Both parts – content and metadata - go through a single NSA database, and these slide show that. Do you want to know what Obama actually said?

Much of the President's credibility on this issue rides on the accuracy of his assertions made to Charlie Rose two weeks ago that NSA's "2015 program" keeps only phone call metadata and does not collect voice content. As he put it, the NSA doesn't listen to Americans phone calls because that data isn't kept. "There is no content. " But, is that true? The Post's revelation about NUCLEON certainly contributes to the doubts about that claim. It now appears that Obama was describing only one isolated part of the PRISM database, MARINA, where US person call metadata is stored. Now that we have the larger picture, that was very misleading of Mr. Obama. Very misleading.

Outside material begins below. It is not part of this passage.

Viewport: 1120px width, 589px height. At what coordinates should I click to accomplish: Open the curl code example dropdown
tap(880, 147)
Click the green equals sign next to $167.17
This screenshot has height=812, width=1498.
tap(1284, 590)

The President's interview with Rose is excerpted at length, below: http://www.democraticunderground.com/10023050432

Program 215, (the President) said gets data from the service providers like a Verizon in bulk, and basically call pairs.

"You have my telephone number connecting with your telephone number. There are no names. There is no content in that database. All it is, is the number pairs, when those calls took place, how long they took place. So that database is sitting there," he said.

"Now, if the NSA through some other sources, maybe through the FBI, maybe through a tip that went to the CIA, maybe through the NYPD. Get a number that where there's a reasonable, articulable suspicion that this might involve foreign terrorist activity related to al-Qaeda and some other international terrorist actors.

Then, what the NSA can do is it can query that database to see did this number pop up? Did they make any other calls? And if they did, those calls will be spit out. A report will be produced. It will be turned over to the FBI. At no point is any content revealed because there's no content," Obama explained.

We now see that the President's statement is, at the least, misleading, if not confused: "There is no content in that database."

What Has and Hasn't Changed Since the 2008 FISA Amendment

The pre-2008 FAA Terrorist Surveillance Program (The Program) swept up everything, content included, and assembled profiles of everybody. That's what Binney and Drake tell us, and they were certainly in a position to know. The EFF suits showed the same thing.

What happens now is that all that data has been harvested and resides in a number of gov't agency databases, and is compared to your metadata whenever you make a call or email. If you score high enough based upon the profile (algorithm), the system red flags you for a warrant. The system takes another look at you in the meantime, before FISC issues the warrant (the law gives NSA 72 hrs. to seek a warrant, and 7 days in "exigent circumstances"), and the content gathered (which Binney says has been encrypted but not destroyed) spills out and gets added to the analyst's "book".

Now, someone needs to explain how, in effect, this sort of warrantless universal profiling is really any different from the warrantless targeted surveillance that was going on before?